The Bible Teaching Ministry of David Hocking
“The Word of our God shall stand forever” Isaiah 40:8


by Hana Levi Julian and Yoni Kempinski (IsraelNationalNews)

Jews around the world Wednesday evening will enter temporary structures known as “sukkot” and celebrate the week-long holiday that commemorates G-d’s protection of the Jews during their 40-year sojourn through the desert on their way to the Promised Land.

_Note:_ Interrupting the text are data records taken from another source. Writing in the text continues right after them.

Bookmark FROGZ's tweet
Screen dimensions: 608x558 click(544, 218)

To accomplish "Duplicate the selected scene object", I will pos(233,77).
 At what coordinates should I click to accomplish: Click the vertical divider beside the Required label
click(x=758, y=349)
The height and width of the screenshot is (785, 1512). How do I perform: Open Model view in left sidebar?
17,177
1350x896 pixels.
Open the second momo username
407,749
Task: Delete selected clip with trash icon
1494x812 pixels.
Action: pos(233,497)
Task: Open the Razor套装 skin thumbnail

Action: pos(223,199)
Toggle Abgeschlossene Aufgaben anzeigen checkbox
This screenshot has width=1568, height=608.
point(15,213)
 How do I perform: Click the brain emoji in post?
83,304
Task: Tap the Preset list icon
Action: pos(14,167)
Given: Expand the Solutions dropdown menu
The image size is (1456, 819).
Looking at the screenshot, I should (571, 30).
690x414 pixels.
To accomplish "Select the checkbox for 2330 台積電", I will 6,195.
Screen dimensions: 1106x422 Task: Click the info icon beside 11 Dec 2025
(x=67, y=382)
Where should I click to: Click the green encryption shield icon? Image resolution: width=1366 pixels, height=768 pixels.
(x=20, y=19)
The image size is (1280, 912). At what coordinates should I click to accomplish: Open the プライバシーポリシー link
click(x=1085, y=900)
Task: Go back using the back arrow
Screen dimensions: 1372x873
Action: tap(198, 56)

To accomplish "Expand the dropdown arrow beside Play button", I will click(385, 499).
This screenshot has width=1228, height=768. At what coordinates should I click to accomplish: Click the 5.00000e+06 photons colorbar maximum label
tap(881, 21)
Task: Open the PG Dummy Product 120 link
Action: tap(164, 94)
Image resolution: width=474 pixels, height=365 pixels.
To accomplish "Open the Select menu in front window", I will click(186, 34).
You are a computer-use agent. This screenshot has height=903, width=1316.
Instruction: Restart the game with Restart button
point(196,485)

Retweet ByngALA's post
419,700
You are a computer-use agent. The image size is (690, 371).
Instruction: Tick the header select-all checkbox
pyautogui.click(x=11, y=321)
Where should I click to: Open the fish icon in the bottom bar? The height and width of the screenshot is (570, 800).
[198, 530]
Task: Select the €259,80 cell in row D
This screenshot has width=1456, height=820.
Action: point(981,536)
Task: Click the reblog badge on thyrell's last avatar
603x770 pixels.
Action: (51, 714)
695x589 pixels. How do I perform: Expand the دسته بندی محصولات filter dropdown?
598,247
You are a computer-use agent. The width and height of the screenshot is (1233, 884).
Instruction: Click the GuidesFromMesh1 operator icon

Thousands of Jews have streamed into Israel to celebrate Tishrei – the first month in the Hebrew calendar and which is filled to the brim with Jewish holidays, including the two holiest of the year, Rosh HaShanah and Yom Kippur. Another 7,000 tourists flooded into Jerusalem this week for the festivities – including Christian pilgrims, who have come to join in with their version of Sukkot, also known as the Feast of Tabernacles.

The holiday of Sukkot, which begins at sundown, is one of the three major festivals (shlosha regalim) of the Jewish calendar in which the Jewish People were enjoined to “go up to Jerusalem”.

In Israel, the holiday lasts for seven days, two of which are “holy days” – one each at the beginning and end of the holiday. The five days in between are known as “Chol HaMoed,” during which most ordinary activities are permitted. It is during these days that a massive outpouring of families and friends is seen throughout the country as domestic holiday tourism floods a myriad of sites throughout Israel.

In countries outside Israel, Sukkot lasts eight days, beginning with a two-day Sabbath-like holiday, followed by five days of Chol HaMoed. This year, the holiday begins with a three-day holiday as a result: two days of “yom tov” followed by the Sabbath.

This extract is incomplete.